··· Material for this task

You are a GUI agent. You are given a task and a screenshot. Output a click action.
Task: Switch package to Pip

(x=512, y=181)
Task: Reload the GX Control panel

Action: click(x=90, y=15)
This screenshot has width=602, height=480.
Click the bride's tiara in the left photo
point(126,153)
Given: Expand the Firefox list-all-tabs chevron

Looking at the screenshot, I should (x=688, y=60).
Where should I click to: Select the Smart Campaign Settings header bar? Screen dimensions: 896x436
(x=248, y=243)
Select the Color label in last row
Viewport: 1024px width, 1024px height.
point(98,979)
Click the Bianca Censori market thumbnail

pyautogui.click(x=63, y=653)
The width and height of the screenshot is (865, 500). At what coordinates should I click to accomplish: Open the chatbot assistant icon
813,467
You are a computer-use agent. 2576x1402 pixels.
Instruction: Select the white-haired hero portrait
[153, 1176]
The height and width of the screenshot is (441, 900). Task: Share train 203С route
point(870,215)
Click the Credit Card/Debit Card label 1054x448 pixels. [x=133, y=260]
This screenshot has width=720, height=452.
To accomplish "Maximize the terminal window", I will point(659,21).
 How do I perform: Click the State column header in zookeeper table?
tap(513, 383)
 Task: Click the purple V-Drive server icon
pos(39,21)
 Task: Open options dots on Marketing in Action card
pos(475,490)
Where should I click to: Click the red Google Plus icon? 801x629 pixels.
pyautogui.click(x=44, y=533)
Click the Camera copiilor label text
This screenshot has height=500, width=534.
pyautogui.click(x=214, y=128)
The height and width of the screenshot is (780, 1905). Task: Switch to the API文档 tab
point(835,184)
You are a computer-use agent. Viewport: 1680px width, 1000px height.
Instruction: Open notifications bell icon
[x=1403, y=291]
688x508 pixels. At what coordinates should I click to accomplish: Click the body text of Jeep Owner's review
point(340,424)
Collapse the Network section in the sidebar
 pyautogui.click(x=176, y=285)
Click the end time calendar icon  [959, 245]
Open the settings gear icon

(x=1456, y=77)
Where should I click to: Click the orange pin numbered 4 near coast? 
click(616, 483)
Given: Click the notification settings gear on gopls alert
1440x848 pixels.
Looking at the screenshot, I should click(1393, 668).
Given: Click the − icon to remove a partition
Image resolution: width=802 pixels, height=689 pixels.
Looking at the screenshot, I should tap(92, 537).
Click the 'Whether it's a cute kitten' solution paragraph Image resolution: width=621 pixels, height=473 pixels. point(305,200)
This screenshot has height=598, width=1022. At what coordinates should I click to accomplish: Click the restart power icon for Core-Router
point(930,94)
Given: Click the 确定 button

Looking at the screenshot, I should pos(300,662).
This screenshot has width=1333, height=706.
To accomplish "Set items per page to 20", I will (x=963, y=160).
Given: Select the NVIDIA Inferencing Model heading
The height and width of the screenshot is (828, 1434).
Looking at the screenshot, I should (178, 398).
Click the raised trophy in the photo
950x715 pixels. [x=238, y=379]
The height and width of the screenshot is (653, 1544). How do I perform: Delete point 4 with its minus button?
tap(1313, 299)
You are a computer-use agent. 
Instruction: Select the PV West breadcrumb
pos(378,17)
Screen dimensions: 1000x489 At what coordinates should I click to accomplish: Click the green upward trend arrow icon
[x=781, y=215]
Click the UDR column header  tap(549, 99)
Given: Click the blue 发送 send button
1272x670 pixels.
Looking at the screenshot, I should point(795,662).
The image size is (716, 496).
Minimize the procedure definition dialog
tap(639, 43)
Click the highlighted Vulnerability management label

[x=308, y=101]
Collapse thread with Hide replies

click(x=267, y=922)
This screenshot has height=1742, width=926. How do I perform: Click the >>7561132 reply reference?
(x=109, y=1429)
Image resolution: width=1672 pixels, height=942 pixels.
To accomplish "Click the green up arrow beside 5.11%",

······

Set down every record once more, exactly as written.

You are a GUI agent. You are given a task and a screenshot. Output a click action.
Task: Switch package to Pip

(x=512, y=181)
Task: Reload the GX Control panel

Action: click(x=90, y=15)
This screenshot has width=602, height=480.
Click the bride's tiara in the left photo
point(126,153)
Given: Expand the Firefox list-all-tabs chevron

Looking at the screenshot, I should (x=688, y=60).
Where should I click to: Select the Smart Campaign Settings header bar? Screen dimensions: 896x436
(x=248, y=243)
Select the Color label in last row
Viewport: 1024px width, 1024px height.
point(98,979)
Click the Bianca Censori market thumbnail

pyautogui.click(x=63, y=653)
The width and height of the screenshot is (865, 500). At what coordinates should I click to accomplish: Open the chatbot assistant icon
813,467
You are a computer-use agent. 2576x1402 pixels.
Instruction: Select the white-haired hero portrait
[153, 1176]
The height and width of the screenshot is (441, 900). Task: Share train 203С route
point(870,215)
Click the Credit Card/Debit Card label 1054x448 pixels. [x=133, y=260]
This screenshot has width=720, height=452.
To accomplish "Maximize the terminal window", I will point(659,21).
 How do I perform: Click the State column header in zookeeper table?
tap(513, 383)
 Task: Click the purple V-Drive server icon
pos(39,21)
 Task: Open options dots on Marketing in Action card
pos(475,490)
Where should I click to: Click the red Google Plus icon? 801x629 pixels.
pyautogui.click(x=44, y=533)
Click the Camera copiilor label text
This screenshot has height=500, width=534.
pyautogui.click(x=214, y=128)
The height and width of the screenshot is (780, 1905). Task: Switch to the API文档 tab
point(835,184)
You are a computer-use agent. Viewport: 1680px width, 1000px height.
Instruction: Open notifications bell icon
[x=1403, y=291]
688x508 pixels. At what coordinates should I click to accomplish: Click the body text of Jeep Owner's review
point(340,424)
Collapse the Network section in the sidebar
 pyautogui.click(x=176, y=285)
Click the end time calendar icon  [959, 245]
Open the settings gear icon

(x=1456, y=77)
Where should I click to: Click the orange pin numbered 4 near coast? 
click(616, 483)
Given: Click the notification settings gear on gopls alert
1440x848 pixels.
Looking at the screenshot, I should click(1393, 668).
Given: Click the − icon to remove a partition
Image resolution: width=802 pixels, height=689 pixels.
Looking at the screenshot, I should tap(92, 537).
Click the 'Whether it's a cute kitten' solution paragraph Image resolution: width=621 pixels, height=473 pixels. point(305,200)
This screenshot has height=598, width=1022. At what coordinates should I click to accomplish: Click the restart power icon for Core-Router
point(930,94)
Given: Click the 确定 button

Looking at the screenshot, I should pos(300,662).
This screenshot has width=1333, height=706.
To accomplish "Set items per page to 20", I will (x=963, y=160).
Given: Select the NVIDIA Inferencing Model heading
The height and width of the screenshot is (828, 1434).
Looking at the screenshot, I should (178, 398).
Click the raised trophy in the photo
950x715 pixels. [x=238, y=379]
The height and width of the screenshot is (653, 1544). How do I perform: Delete point 4 with its minus button?
tap(1313, 299)
You are a computer-use agent. 
Instruction: Select the PV West breadcrumb
pos(378,17)
Screen dimensions: 1000x489 At what coordinates should I click to accomplish: Click the green upward trend arrow icon
[x=781, y=215]
Click the UDR column header  tap(549, 99)
Given: Click the blue 发送 send button
1272x670 pixels.
Looking at the screenshot, I should point(795,662).
The image size is (716, 496).
Minimize the procedure definition dialog
tap(639, 43)
Click the highlighted Vulnerability management label

[x=308, y=101]
Collapse thread with Hide replies

click(x=267, y=922)
This screenshot has height=1742, width=926. How do I perform: Click the >>7561132 reply reference?
(x=109, y=1429)
Image resolution: width=1672 pixels, height=942 pixels.
To accomplish "Click the green up arrow beside 5.11%",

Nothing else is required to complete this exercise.